Retyping the data exactly is the task. Include every line.

Dataset entries

=== Section Start ===

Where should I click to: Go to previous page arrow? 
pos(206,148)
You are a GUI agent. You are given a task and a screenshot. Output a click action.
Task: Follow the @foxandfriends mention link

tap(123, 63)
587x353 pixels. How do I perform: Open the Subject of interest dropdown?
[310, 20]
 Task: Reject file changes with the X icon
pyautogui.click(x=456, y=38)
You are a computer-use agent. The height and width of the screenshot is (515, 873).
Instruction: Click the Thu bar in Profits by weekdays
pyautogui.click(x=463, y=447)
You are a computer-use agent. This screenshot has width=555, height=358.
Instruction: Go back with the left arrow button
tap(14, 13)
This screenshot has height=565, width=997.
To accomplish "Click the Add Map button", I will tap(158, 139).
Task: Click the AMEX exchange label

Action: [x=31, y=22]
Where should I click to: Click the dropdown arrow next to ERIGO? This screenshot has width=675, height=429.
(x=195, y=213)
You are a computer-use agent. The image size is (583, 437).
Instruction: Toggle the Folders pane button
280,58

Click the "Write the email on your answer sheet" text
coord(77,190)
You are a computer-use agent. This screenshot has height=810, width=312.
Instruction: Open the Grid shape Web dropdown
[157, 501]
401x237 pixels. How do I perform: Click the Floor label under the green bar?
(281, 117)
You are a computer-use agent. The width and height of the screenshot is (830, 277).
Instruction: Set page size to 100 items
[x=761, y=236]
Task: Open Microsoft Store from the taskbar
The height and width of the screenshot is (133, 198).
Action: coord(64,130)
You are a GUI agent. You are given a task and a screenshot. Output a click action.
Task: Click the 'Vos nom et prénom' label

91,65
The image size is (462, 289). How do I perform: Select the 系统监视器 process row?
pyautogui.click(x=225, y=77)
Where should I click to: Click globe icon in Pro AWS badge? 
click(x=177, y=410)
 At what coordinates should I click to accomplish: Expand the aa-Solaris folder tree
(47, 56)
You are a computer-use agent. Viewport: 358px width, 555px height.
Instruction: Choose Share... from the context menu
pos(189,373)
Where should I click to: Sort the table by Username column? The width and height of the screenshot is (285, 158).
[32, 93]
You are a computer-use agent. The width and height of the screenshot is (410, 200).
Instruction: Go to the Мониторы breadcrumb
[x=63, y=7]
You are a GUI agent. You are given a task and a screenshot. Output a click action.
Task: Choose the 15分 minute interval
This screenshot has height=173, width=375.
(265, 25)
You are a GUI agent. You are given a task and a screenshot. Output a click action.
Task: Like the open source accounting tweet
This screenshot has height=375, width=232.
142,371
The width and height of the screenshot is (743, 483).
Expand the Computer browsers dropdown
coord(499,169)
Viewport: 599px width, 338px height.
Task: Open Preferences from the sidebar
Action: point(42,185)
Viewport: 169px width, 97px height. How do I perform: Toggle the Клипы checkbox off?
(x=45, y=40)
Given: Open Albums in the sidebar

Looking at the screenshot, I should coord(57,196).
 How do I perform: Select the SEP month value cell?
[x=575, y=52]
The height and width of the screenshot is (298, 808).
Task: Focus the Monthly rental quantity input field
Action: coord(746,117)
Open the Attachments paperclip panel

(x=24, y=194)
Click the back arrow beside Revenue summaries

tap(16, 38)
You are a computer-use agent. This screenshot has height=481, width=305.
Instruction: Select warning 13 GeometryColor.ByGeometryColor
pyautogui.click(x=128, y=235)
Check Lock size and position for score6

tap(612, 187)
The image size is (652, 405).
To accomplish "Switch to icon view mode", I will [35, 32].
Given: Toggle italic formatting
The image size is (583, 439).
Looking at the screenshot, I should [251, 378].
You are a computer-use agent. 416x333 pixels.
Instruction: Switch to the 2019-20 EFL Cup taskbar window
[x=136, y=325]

=== Section End ===

* [Output for this task]:
Where should I click to: Go to previous page arrow? 
pos(206,148)
You are a GUI agent. You are given a task and a screenshot. Output a click action.
Task: Follow the @foxandfriends mention link

tap(123, 63)
587x353 pixels. How do I perform: Open the Subject of interest dropdown?
[310, 20]
 Task: Reject file changes with the X icon
pyautogui.click(x=456, y=38)
You are a computer-use agent. The height and width of the screenshot is (515, 873).
Instruction: Click the Thu bar in Profits by weekdays
pyautogui.click(x=463, y=447)
You are a computer-use agent. This screenshot has width=555, height=358.
Instruction: Go back with the left arrow button
tap(14, 13)
This screenshot has height=565, width=997.
To accomplish "Click the Add Map button", I will tap(158, 139).
Task: Click the AMEX exchange label

Action: [x=31, y=22]
Where should I click to: Click the dropdown arrow next to ERIGO? This screenshot has width=675, height=429.
(x=195, y=213)
You are a computer-use agent. The image size is (583, 437).
Instruction: Toggle the Folders pane button
280,58

Click the "Write the email on your answer sheet" text
coord(77,190)
You are a computer-use agent. This screenshot has height=810, width=312.
Instruction: Open the Grid shape Web dropdown
[157, 501]
401x237 pixels. How do I perform: Click the Floor label under the green bar?
(281, 117)
You are a computer-use agent. The width and height of the screenshot is (830, 277).
Instruction: Set page size to 100 items
[x=761, y=236]
Task: Open Microsoft Store from the taskbar
The height and width of the screenshot is (133, 198).
Action: coord(64,130)
You are a GUI agent. You are given a task and a screenshot. Output a click action.
Task: Click the 'Vos nom et prénom' label

91,65
The image size is (462, 289). How do I perform: Select the 系统监视器 process row?
pyautogui.click(x=225, y=77)
Where should I click to: Click globe icon in Pro AWS badge? 
click(x=177, y=410)
 At what coordinates should I click to accomplish: Expand the aa-Solaris folder tree
(47, 56)
You are a computer-use agent. Viewport: 358px width, 555px height.
Instruction: Choose Share... from the context menu
pos(189,373)
Where should I click to: Sort the table by Username column? The width and height of the screenshot is (285, 158).
[32, 93]
You are a computer-use agent. The width and height of the screenshot is (410, 200).
Instruction: Go to the Мониторы breadcrumb
[x=63, y=7]
You are a GUI agent. You are given a task and a screenshot. Output a click action.
Task: Choose the 15分 minute interval
This screenshot has height=173, width=375.
(265, 25)
You are a GUI agent. You are given a task and a screenshot. Output a click action.
Task: Like the open source accounting tweet
This screenshot has height=375, width=232.
142,371
The width and height of the screenshot is (743, 483).
Expand the Computer browsers dropdown
coord(499,169)
Viewport: 599px width, 338px height.
Task: Open Preferences from the sidebar
Action: point(42,185)
Viewport: 169px width, 97px height. How do I perform: Toggle the Клипы checkbox off?
(x=45, y=40)
Given: Open Albums in the sidebar

Looking at the screenshot, I should coord(57,196).
 How do I perform: Select the SEP month value cell?
[x=575, y=52]
The height and width of the screenshot is (298, 808).
Task: Focus the Monthly rental quantity input field
Action: coord(746,117)
Open the Attachments paperclip panel

(x=24, y=194)
Click the back arrow beside Revenue summaries

tap(16, 38)
You are a computer-use agent. This screenshot has height=481, width=305.
Instruction: Select warning 13 GeometryColor.ByGeometryColor
pyautogui.click(x=128, y=235)
Check Lock size and position for score6

tap(612, 187)
The image size is (652, 405).
To accomplish "Switch to icon view mode", I will [35, 32].
Given: Toggle italic formatting
The image size is (583, 439).
Looking at the screenshot, I should [251, 378].
You are a computer-use agent. 416x333 pixels.
Instruction: Switch to the 2019-20 EFL Cup taskbar window
[x=136, y=325]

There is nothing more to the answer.